Directive: Count how many lines in the listing contain the word "button", treating uppercase and lowercase as different. Reply with the number alone.

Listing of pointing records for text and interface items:
____________________
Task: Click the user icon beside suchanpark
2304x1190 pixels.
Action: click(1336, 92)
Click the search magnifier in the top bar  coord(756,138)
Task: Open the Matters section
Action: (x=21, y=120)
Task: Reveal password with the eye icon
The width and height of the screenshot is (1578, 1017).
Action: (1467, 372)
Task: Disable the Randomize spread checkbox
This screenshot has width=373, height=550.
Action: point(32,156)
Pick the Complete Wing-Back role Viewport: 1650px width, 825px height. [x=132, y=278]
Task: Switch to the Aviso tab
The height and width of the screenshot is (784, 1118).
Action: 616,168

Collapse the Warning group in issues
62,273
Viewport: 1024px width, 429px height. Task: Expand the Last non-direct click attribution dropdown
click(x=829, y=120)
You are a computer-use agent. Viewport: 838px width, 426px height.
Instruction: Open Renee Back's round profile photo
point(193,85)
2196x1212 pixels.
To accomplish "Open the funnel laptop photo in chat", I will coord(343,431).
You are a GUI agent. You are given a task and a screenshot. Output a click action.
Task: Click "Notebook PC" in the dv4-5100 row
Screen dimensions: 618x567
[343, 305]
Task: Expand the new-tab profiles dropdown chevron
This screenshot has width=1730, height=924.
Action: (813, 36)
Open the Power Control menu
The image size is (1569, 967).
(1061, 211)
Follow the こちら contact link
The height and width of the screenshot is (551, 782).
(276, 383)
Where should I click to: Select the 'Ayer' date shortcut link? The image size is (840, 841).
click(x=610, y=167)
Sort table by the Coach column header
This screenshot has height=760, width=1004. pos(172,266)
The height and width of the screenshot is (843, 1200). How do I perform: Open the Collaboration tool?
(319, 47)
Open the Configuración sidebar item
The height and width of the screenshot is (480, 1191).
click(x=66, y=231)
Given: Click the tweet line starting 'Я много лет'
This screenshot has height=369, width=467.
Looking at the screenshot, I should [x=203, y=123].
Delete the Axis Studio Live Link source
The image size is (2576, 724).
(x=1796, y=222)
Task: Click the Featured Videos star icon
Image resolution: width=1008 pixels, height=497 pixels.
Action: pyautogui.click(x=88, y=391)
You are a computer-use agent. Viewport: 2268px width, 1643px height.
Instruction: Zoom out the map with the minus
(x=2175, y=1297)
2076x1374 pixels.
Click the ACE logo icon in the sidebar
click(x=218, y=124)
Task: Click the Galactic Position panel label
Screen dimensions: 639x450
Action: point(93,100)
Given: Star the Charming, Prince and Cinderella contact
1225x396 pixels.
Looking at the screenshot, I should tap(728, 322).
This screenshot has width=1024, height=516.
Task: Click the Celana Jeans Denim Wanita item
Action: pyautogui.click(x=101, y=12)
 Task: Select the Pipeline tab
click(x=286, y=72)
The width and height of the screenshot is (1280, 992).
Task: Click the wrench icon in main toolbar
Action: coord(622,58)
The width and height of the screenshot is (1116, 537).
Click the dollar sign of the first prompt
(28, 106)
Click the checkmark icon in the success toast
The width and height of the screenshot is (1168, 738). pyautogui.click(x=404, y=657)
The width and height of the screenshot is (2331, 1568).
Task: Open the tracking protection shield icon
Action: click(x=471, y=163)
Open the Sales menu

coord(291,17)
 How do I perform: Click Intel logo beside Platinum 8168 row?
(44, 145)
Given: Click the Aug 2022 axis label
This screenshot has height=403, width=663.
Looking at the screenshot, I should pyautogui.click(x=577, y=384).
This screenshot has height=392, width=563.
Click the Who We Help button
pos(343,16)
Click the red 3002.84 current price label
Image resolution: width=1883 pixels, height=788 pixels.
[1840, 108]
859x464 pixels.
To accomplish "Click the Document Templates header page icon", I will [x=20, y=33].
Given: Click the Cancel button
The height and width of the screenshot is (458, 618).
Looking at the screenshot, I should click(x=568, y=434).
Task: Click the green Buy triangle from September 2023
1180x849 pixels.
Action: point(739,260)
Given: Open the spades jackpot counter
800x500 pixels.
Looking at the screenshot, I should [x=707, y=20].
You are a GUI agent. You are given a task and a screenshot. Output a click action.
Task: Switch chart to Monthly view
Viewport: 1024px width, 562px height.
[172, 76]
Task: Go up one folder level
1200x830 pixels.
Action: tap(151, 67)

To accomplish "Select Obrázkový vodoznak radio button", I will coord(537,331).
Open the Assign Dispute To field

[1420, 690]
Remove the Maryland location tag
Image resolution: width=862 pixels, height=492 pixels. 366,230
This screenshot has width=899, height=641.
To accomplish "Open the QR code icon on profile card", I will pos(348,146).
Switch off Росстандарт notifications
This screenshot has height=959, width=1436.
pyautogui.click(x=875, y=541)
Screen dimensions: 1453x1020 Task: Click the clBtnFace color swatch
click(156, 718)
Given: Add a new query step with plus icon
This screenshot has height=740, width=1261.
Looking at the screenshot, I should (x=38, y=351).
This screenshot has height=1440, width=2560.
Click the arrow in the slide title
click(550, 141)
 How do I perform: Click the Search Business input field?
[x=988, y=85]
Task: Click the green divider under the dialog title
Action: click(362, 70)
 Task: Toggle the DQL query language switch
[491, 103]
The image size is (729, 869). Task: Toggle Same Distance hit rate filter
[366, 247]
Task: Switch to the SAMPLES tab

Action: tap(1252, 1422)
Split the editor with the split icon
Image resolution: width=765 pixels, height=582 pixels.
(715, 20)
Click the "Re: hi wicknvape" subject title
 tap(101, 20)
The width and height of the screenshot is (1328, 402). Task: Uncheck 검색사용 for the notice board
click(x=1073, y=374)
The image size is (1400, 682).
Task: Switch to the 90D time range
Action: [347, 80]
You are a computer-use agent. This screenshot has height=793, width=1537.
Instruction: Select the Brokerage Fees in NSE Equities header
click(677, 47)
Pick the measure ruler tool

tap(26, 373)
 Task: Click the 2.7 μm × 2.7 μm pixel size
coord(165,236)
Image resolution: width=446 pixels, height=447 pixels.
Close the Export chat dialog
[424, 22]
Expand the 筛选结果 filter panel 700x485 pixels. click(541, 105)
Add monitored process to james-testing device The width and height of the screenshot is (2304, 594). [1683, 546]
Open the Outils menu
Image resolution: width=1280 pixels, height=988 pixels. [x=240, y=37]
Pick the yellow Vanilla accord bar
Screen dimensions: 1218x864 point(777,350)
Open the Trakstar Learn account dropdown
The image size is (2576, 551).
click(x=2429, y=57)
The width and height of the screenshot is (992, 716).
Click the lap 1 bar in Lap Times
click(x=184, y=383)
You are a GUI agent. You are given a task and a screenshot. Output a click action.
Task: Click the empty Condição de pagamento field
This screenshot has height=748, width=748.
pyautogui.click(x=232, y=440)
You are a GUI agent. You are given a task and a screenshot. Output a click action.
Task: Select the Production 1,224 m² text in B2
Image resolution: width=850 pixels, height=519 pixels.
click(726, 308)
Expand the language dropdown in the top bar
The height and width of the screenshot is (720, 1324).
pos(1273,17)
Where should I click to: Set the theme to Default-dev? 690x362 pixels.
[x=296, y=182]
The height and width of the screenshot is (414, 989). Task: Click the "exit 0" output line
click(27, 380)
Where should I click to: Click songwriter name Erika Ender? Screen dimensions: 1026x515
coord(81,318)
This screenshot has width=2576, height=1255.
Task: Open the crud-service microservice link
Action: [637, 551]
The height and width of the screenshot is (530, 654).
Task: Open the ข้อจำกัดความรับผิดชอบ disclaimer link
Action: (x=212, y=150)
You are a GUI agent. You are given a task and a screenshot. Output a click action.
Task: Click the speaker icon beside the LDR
____________________
Solution to this exercise: 3